Dataset entries:
__________________________________________________
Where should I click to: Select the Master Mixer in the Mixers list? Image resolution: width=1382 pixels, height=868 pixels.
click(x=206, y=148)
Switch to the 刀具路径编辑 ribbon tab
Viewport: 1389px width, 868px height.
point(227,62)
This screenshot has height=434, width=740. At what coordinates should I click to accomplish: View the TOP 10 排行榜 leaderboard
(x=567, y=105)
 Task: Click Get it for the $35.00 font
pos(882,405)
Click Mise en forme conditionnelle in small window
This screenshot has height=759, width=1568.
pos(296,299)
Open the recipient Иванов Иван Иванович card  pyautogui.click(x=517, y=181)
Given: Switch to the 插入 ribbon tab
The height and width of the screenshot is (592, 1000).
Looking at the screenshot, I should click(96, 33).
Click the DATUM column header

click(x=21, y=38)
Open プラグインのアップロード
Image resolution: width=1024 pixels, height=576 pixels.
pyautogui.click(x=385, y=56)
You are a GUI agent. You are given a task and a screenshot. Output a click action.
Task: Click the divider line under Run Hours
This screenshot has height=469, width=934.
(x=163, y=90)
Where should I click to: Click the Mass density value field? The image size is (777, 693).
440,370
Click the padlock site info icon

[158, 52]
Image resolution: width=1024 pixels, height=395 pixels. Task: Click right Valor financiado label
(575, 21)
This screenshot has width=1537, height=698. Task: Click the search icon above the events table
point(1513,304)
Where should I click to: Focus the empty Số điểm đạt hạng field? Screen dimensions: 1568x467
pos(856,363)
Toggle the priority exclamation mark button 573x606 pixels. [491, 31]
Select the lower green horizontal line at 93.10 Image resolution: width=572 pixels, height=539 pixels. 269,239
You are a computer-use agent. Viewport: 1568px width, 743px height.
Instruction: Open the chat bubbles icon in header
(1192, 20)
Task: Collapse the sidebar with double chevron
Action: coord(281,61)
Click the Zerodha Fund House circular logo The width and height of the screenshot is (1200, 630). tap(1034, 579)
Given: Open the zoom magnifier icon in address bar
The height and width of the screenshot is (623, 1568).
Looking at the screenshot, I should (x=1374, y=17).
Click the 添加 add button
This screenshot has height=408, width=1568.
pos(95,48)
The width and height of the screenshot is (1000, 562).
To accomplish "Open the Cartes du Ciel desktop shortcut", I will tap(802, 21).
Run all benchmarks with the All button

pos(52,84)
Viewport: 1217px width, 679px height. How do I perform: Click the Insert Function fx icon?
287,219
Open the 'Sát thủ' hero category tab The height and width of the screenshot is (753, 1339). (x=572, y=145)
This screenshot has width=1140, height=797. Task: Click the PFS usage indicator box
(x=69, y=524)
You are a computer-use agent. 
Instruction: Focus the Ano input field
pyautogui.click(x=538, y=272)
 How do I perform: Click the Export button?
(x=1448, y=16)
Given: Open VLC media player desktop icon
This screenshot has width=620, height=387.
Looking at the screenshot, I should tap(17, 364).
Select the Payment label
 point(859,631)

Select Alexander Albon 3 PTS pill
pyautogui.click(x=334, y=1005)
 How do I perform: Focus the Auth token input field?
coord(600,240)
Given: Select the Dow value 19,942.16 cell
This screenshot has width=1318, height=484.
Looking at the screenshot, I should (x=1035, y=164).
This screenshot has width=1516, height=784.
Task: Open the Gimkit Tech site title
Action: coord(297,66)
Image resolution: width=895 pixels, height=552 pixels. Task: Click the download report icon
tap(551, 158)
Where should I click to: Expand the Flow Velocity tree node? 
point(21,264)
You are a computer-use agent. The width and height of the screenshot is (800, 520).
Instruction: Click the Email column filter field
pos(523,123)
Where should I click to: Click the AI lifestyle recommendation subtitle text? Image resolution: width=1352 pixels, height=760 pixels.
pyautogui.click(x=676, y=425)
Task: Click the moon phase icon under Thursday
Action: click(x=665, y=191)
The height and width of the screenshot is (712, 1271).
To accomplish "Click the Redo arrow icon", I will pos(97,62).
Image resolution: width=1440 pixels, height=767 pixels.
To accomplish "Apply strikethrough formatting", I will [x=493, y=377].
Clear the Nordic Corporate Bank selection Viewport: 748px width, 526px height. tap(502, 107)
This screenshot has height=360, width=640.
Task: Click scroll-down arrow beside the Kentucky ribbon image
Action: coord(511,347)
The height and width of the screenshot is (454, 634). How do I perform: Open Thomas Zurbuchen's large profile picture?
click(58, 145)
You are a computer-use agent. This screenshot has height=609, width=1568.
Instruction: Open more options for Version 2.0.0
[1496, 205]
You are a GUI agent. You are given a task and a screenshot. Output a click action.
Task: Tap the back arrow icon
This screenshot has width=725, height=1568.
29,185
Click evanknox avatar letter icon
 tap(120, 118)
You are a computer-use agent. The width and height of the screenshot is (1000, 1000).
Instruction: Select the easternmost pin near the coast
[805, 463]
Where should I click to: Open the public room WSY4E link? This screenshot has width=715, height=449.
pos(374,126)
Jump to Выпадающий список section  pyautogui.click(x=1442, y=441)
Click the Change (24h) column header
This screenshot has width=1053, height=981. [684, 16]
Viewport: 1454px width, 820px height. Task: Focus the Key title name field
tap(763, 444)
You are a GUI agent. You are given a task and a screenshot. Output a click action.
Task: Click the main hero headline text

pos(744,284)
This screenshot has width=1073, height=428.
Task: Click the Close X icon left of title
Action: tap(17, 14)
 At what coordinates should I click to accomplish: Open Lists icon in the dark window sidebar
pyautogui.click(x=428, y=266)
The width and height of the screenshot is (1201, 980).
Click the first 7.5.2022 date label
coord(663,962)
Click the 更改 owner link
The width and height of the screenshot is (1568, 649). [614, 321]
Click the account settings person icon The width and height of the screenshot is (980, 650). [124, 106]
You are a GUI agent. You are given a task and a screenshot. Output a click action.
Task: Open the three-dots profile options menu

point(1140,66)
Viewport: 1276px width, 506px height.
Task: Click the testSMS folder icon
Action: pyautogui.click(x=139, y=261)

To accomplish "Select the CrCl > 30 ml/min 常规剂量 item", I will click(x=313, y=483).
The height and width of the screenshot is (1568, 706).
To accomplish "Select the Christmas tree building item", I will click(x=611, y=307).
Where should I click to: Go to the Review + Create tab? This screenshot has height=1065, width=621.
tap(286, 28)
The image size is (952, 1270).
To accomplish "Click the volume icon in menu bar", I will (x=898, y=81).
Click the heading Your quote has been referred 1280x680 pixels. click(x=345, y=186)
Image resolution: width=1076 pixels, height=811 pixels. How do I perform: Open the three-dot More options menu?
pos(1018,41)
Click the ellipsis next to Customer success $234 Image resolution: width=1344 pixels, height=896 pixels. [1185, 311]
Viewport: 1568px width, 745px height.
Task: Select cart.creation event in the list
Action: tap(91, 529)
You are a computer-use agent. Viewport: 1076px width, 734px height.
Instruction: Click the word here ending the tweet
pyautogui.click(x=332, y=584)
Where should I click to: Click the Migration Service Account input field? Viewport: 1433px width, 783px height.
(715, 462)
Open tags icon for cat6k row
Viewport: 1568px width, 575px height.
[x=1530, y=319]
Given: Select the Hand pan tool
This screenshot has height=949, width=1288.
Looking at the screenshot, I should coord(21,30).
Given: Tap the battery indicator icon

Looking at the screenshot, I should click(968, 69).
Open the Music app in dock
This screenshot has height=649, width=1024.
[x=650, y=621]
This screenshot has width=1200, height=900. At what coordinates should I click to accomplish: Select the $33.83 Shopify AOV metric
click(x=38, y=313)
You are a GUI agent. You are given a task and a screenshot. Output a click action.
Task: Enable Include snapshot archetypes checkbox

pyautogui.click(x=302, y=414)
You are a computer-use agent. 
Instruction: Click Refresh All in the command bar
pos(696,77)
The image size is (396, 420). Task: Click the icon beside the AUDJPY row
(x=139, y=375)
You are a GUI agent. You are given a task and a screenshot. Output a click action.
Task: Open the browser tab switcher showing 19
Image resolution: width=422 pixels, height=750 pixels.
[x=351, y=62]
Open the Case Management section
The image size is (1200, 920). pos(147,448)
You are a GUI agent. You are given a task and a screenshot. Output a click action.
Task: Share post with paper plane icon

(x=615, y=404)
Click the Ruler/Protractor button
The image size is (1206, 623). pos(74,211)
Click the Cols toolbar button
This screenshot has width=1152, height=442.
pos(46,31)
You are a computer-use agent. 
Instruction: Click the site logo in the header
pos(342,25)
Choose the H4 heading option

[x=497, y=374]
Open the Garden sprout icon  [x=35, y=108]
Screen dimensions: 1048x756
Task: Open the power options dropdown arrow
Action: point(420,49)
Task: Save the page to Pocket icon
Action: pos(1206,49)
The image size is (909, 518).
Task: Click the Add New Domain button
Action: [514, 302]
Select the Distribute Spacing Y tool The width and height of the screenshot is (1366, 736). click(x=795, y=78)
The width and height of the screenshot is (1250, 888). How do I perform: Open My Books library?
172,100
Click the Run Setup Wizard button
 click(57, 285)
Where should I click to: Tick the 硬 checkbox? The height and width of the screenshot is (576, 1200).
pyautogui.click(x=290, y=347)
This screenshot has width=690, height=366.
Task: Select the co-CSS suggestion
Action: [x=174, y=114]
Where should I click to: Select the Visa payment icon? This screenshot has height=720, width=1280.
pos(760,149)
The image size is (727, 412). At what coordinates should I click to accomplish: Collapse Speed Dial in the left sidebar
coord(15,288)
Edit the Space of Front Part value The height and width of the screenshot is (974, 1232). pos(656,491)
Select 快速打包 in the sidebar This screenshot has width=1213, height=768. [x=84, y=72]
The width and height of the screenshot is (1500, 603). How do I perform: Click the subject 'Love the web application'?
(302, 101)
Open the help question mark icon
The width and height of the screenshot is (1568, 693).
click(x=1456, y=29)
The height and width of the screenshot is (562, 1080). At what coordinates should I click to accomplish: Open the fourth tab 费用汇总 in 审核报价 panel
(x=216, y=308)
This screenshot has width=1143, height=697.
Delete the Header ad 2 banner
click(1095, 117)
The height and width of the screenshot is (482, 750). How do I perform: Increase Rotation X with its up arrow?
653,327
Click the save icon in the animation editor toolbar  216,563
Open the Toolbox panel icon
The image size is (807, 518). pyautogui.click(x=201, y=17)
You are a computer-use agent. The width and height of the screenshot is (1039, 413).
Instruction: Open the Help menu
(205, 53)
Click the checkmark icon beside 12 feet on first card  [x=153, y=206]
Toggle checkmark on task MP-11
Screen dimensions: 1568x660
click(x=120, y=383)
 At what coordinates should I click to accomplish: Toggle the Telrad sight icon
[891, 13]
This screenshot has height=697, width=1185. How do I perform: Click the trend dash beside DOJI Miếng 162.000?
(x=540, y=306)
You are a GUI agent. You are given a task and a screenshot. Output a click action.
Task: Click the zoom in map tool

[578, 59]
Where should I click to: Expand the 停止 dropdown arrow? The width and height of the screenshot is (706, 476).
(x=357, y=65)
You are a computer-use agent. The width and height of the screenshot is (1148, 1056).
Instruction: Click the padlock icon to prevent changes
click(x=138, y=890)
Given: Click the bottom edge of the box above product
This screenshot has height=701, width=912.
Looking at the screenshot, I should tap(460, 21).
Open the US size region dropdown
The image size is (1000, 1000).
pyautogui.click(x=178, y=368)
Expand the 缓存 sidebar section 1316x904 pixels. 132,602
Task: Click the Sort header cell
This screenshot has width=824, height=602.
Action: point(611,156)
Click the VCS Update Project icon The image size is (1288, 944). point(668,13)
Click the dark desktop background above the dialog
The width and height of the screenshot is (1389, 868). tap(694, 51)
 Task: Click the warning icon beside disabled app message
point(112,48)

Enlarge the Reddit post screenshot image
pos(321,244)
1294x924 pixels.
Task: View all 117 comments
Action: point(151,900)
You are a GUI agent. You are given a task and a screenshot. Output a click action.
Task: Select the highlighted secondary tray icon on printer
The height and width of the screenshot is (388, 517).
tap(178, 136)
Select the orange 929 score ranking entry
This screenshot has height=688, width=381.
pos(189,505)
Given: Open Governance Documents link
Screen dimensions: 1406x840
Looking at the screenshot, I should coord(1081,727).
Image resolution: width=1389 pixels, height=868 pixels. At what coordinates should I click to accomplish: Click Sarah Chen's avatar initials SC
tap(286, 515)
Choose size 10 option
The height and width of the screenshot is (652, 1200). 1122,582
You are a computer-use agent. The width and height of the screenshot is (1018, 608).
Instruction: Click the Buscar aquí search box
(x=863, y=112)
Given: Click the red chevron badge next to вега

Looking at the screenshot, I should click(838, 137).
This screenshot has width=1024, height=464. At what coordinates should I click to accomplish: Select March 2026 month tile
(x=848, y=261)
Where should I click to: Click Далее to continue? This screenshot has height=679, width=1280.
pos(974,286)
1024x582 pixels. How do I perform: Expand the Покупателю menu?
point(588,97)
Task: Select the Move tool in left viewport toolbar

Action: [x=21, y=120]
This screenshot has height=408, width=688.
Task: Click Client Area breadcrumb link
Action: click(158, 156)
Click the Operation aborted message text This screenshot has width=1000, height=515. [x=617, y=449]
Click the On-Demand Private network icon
__________________________________________________
> Task instructions
Taking the entries above, print exactly the lines starting at the line with "Given: Open the" and ending at the line with "The width and height of the screenshot is (1000, 562).", both included.

> Your response
Given: Open the zoom magnifier icon in address bar
The height and width of the screenshot is (623, 1568).
Looking at the screenshot, I should (x=1374, y=17).
Click the 添加 add button
This screenshot has height=408, width=1568.
pos(95,48)
The width and height of the screenshot is (1000, 562).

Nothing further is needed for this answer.